Dear authors, thank you very much for your work. I have used your library to a limited extent, and would have a couple of suggestions.

  • returning the registration error as output of the various registration functions would be very useful. In particular, it is one of the input values of the M3C2 class, therefore it would make sense that functions that come earlier in the pipeline return it. I would either have the function return it along with the Transform object, or I would subclass Transform into an ICPTransform or similar, and make the error and other useful metrics attributes of this subclass.
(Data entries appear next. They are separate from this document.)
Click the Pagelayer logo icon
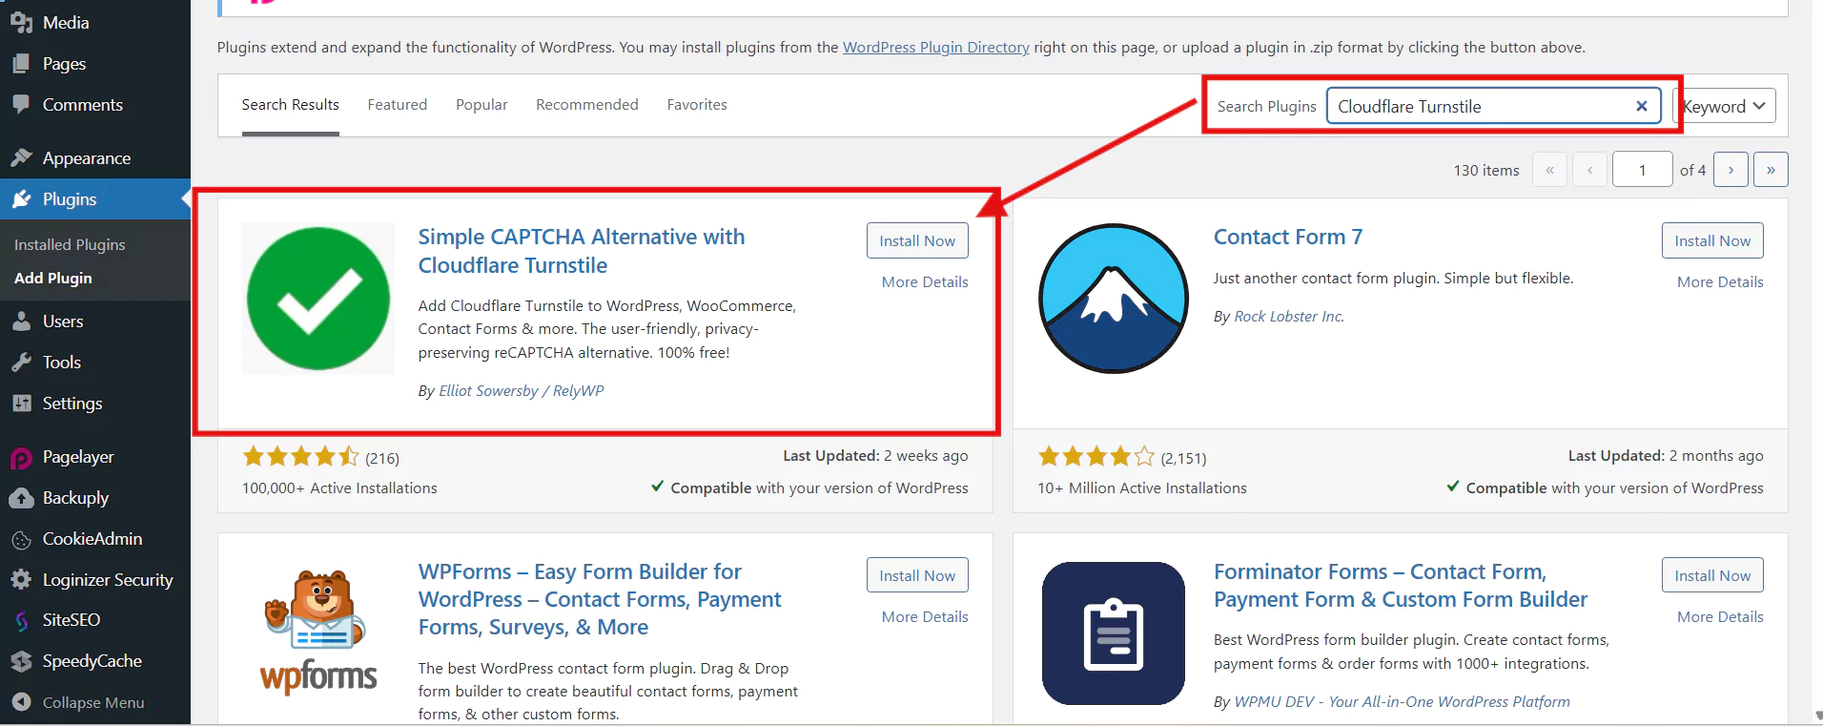click(21, 458)
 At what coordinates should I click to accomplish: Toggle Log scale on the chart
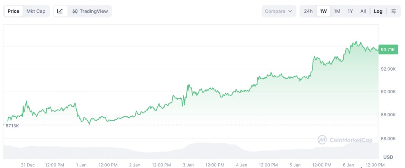click(x=378, y=11)
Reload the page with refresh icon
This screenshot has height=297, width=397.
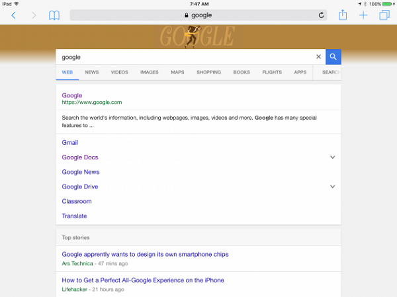pyautogui.click(x=321, y=15)
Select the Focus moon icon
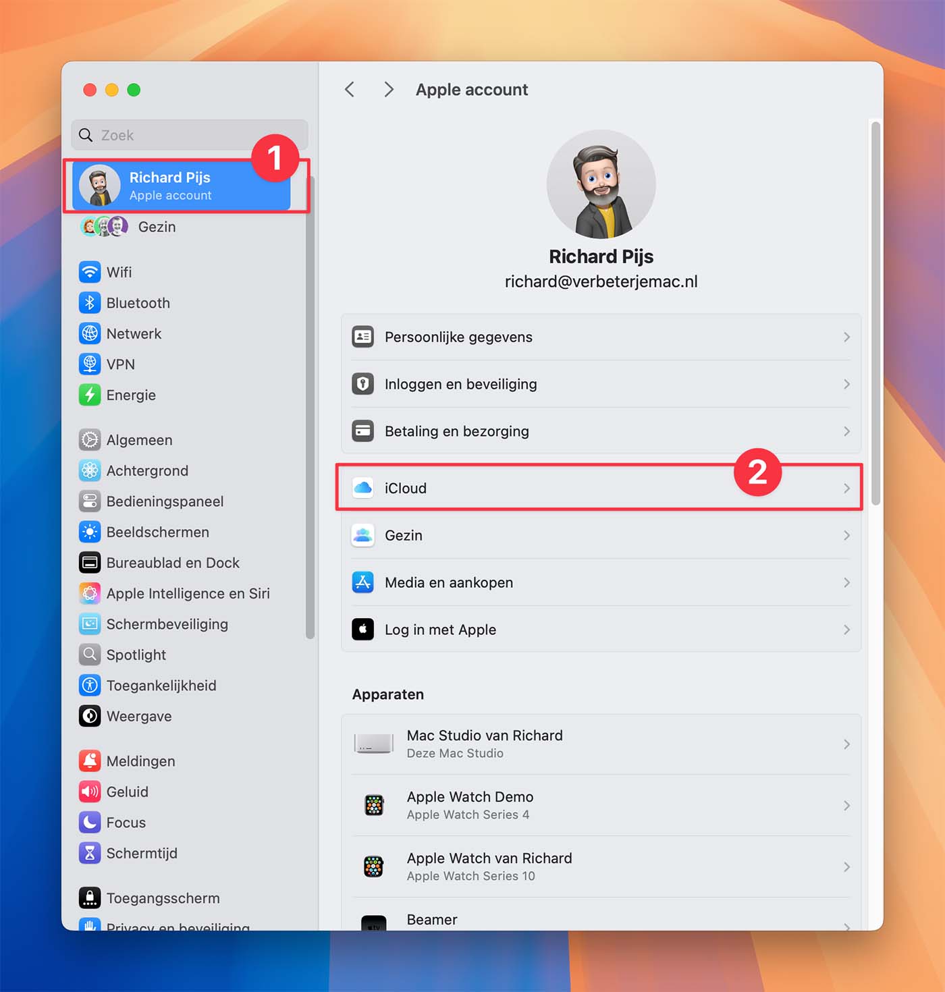Screen dimensions: 945x992 pos(90,823)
  • similarly, M3C2 does not return which of the different choices for normal_radii was ultimately chosen
  • although icp_with_stable_areas is already featured in the tutorial section on the documentation, it is not released yet. Perhaps consider releasing an early version as a minor release or removing the corresponding section for now
  • icp_with_stable_areas's longest part seems to be to compute this supervoxel map at the start. When registering several point clouds to a single reference point cloud, recomputing the supervoxel map for the reference point cloud every time is redundant and takes a lot of time. Perhaps consider accepting several compared point clouds as you do for other algorithms such as M3C2. Alternatively, you could make this voxel map another saveable attribute of the Epoch.
  • icp_with_stable_areas seems to struggle to find a good (max_bb_change, dis_threshold) under certain circumstances, even using the recommended ways of setting up the input parameters. This seems to be related to areas being present in one of the 2 point clouds but not the other, but I am not sure if this is the only factor. The problem is, it takes quite a while to arrive to this point, meaning that a lot of time is spent waiting until the crash happens, only to run again with relaxed parameters. Maybe one of those three solutions could help :
  1. improving the robustness to point clouds that do not overlap well (although that might not solve the entire problem)
  2. allowing several sets of parameters as input to searh again if the first set does not work
  3. automatically relaxing the parameters if the first set does not work

Keep up the good work and hope that's useful !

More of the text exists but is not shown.